Beijing, China — A breakthrough by an international team led by Chinese scientists has unveiled the intricate atomic structure of solid hydrogen, capturing the world’s first images of its complex crystalline form. The findings, published in the renowned journal Nature on Wednesday, shed light on one of the most mysterious elements under extreme conditions.
Hydrogen, the most abundant element in the universe, typically exists as a gas at room temperature. However, when subjected to immense pressures, it transforms into a solid. Until now, the exact arrangement of its atoms under such extreme compression remained a mystery.
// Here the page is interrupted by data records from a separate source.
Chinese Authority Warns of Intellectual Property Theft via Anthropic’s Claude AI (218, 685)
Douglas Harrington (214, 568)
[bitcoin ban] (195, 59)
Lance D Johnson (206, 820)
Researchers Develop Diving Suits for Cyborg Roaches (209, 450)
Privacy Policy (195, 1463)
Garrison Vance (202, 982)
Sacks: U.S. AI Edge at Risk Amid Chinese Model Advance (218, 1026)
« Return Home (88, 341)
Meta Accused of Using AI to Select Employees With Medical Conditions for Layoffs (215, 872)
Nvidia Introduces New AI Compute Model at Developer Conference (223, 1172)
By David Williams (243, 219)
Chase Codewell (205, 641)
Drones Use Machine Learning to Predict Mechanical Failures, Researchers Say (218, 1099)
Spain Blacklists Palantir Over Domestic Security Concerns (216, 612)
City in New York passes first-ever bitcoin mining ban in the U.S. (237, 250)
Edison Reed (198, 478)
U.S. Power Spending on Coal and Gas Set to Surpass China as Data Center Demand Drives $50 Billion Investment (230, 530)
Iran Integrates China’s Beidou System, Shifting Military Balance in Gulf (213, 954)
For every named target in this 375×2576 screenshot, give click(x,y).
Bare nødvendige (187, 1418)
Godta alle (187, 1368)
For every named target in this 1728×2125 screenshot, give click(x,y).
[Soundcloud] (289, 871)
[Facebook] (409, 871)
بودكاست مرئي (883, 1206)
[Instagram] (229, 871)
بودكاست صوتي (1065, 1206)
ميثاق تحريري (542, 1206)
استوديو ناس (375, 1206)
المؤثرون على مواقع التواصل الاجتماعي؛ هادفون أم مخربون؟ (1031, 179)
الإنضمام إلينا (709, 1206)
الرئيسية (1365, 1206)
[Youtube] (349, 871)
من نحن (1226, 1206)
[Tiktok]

“As pressure increases, hydrogen’s crystalline structure becomes increasingly sophisticated,” explained Ji Cheng, the lead author of the study and a researcher at the Center for High Pressure Science and Technology Advanced Research in Beijing. “We’ve observed how hydrogen molecules, which are randomly dispersed in gas form, begin to align and form ordered structures as the pressure rises.”
At pressures around 5 gigapascals (GPa), hydrogen molecules start to align in patterns similar to the game of halma, forming solid hydrogen. Between 212 and 245 GPa, some hydrogen atoms arrange into honeycomb-like structures, creating even more intricate configurations.
The team’s groundbreaking work captured hydrogen in a critical transitional state between its solid and metallic phases. Metallic hydrogen, predicted by Nobel laureate Eugene Wigner in 1935, is believed to possess extraordinary energy density, potentially exceeding all known chemical energy sources.
“Metallic hydrogen could revolutionize energy storage and superconductivity,” said Ho-kwang Mao, a high-pressure physicist and foreign academician of the Chinese Academy of Sciences. “Understanding solid hydrogen is a crucial step toward realizing the potential of metallic hydrogen.”
Physicists estimate that forming metallic hydrogen requires pressures nearing 500 GPa — comparable to the force of a jumbo jet balanced on the tip of a needle. Overcoming immense technical challenges, the team employed diamond anvil cell technology to achieve these extreme conditions.
“We compressed hydrogen molecules between two ultra-sharp diamond tips,” Ji described. “High-brightness X-rays penetrated the diamonds to interact with the compressed hydrogen, allowing us to effectively ‘photograph’ its atomic arrangement.”
These crystalline structure studies are foundational for metallic hydrogen research. “The exotic properties of metallic hydrogen stem from its unique atomic configurations,” Mao noted. “Our work provides critical insights into how metallic hydrogen forms and behaves.”
This discovery not only deepens our understanding of hydrogen under extreme conditions but also paves the way for future research that could unlock new energy sources and advanced materials.